Le froid est mordant. Le gaz très urticant. Des gendarmes chargent et bloquent l’hypothèse d’un deuxième tour. Grosse confusion, affrontements. Les fanfares et batucadas donnent de l’énergie. Des personnes sont blessées. Mais des tracteurs et un camion arrivent pour diffuser de la musique avec de grosse sonos. Une fête de rue commence, à base de tubes dansants qui réchauffent l’atmosphère. Des litres de soupe sont servis, on se prépare à tenir la rue. Une pinata géante, en forme de tête de Macron couronné, est suspendue à un arbre. A grand coups de bâtons, la sculpture en carton se déchire rapidement, libérant plusieurs kilos de bonbons qui sont immédiatement partagés. Alors que l’ambiance est festive, l’air se remplit de gaz. Les CRS s’amusent avec leurs nouveaux fusils « multicoups », dont les tirs en rafale sont particulièrement reconnaissables à leur son saccadés. Le tracteur recule, se heurte à un autre mur de gaz. Une nasse se forme. Des plaques de protection d’un magasin d’or servent de bouclier. Quelques barrières de chantiers forment des barricades. Mais les assauts absurdes et répétés de la police font fondre ce qui reste de manifestants.

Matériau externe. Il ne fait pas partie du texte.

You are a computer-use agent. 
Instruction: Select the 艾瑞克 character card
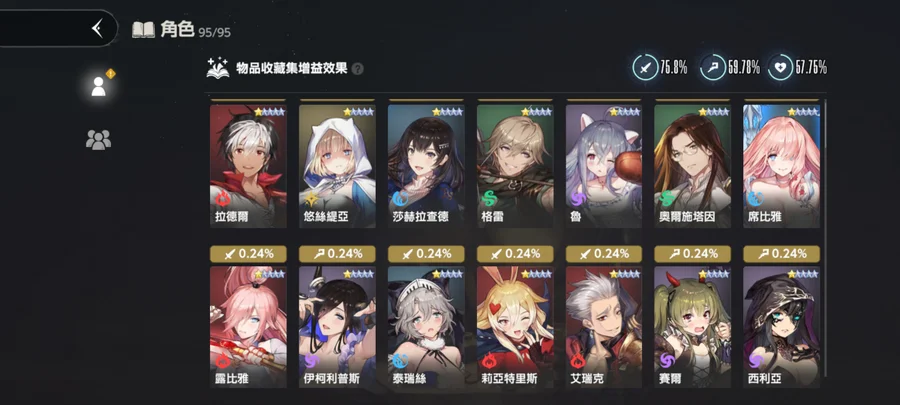604,327
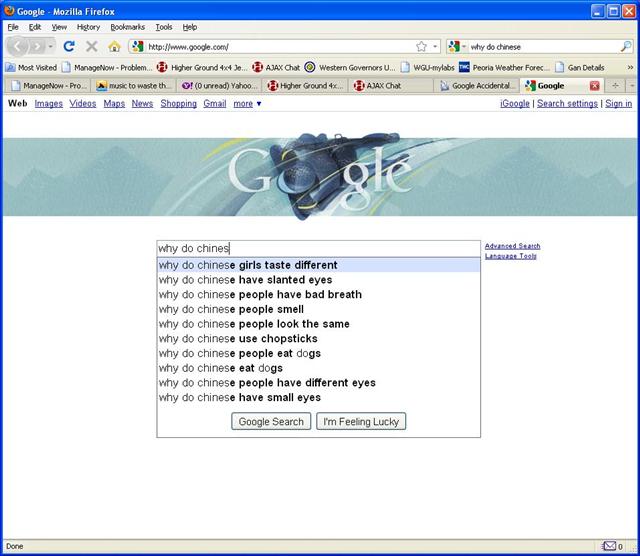640x556 pixels.
Task: Expand the URL bar history dropdown
Action: 435,46
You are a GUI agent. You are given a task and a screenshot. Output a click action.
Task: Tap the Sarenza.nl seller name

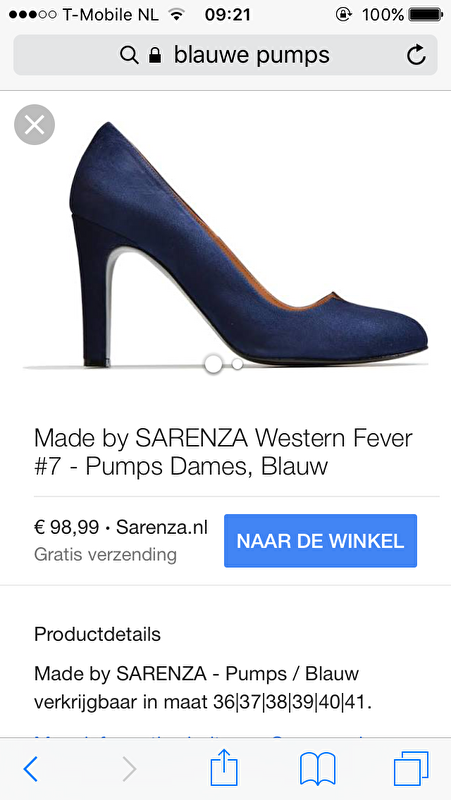(x=162, y=527)
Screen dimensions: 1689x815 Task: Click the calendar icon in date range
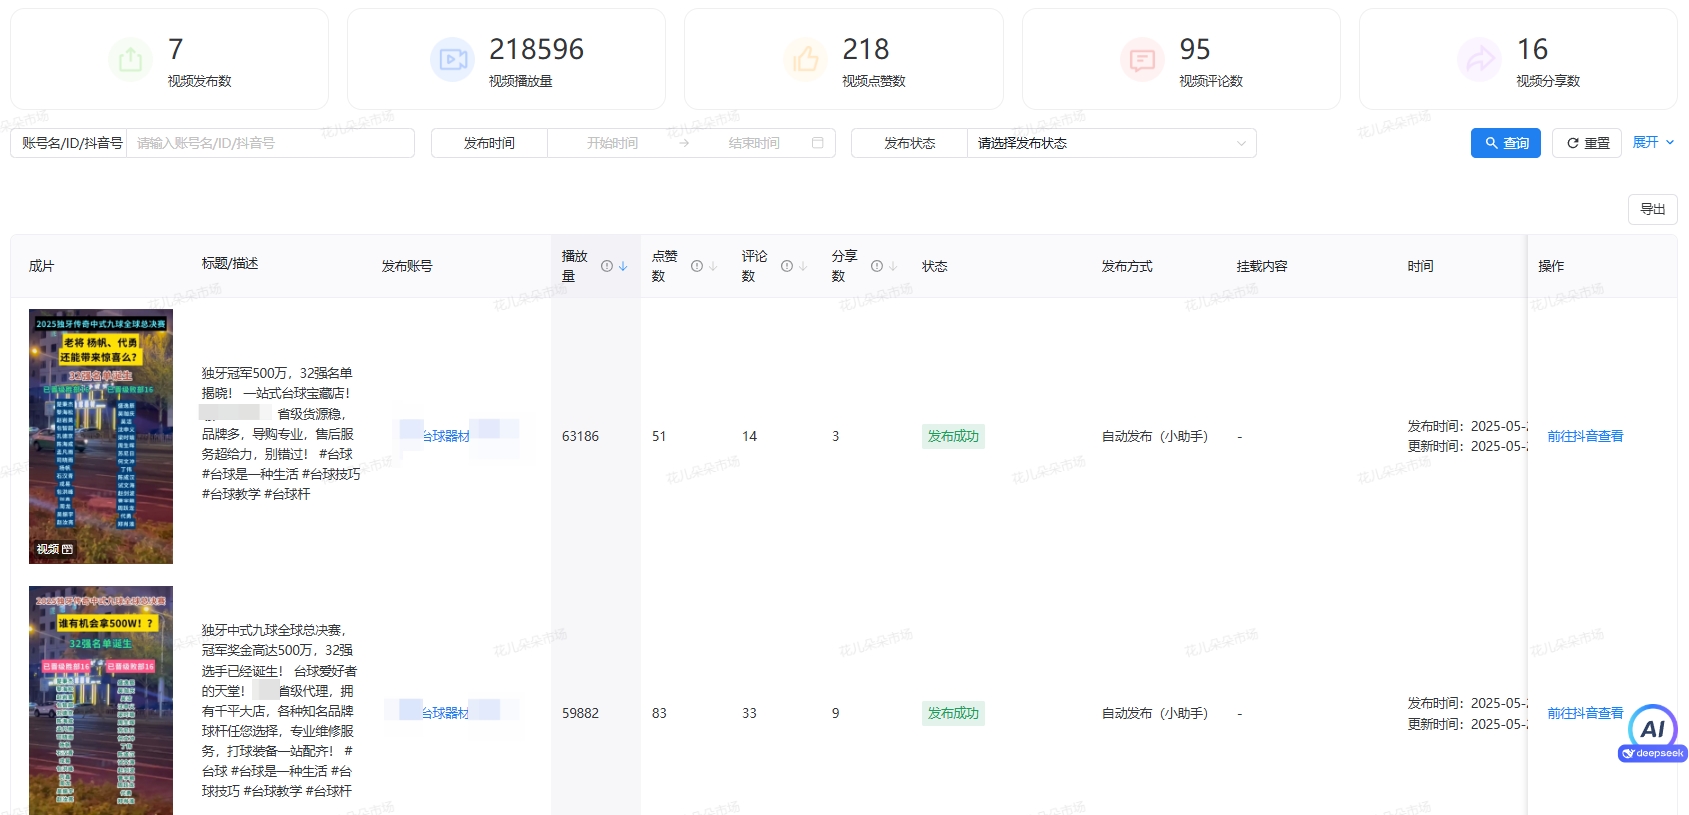click(x=817, y=143)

Quelques centaines de personnes se retrouvent devant la maison des syndicats. Elles trouvent d’abord porte close, avant de s’inviter dans le bâtiment pour y tenir une assemblée. La Maison des Syndicats appartient à toutes et tous, surtout lorsqu’il s’agit d’organiser la lutte. L’enthousiasme est fort, les échanges énergiques, on valide les décisions par acclamations, et on se promet de multiplier les actions dès le lendemain, avec des blocages, et lors de la grande manifestation de samedi.

Pendant ce temps, les irréductibles, surtout Gilets Jaunes, manifestent encore. Plusieurs feus sont allumés. Des affrontements ont lieu cour des 50 Otages jusqu’à la nuit. La police arrête beaucoup de monde. 27 personnes sont placées en garde à vue au cours de la journée.

Numériquement, la mobilisation aura été extraordinaire ce 5 décembre. Faire descendre dans les rues des dizaines de milliers de nantais et nantaises dans le climat glacial et répressif du moment est un vrai tournant. La détermination aura été présente durant tout le parcours autorisé, et de belles rencontres ont eu lieu. En revanche, l’ordre aura été globalement maintenu, le défilé est resté cantonné dans l’habituel carré du centre-ville, et cette manifestation n’aura pas réussi à s’inscrire dans la durée comme le faisaient les samedi des Gilets Jaunes.

Pour l’heure, il est difficile d’imaginer ce que peut obtenir cette vague de mobilisation sociale, mais une chose est sure : il en faudra plus pour faire vaciller Macron.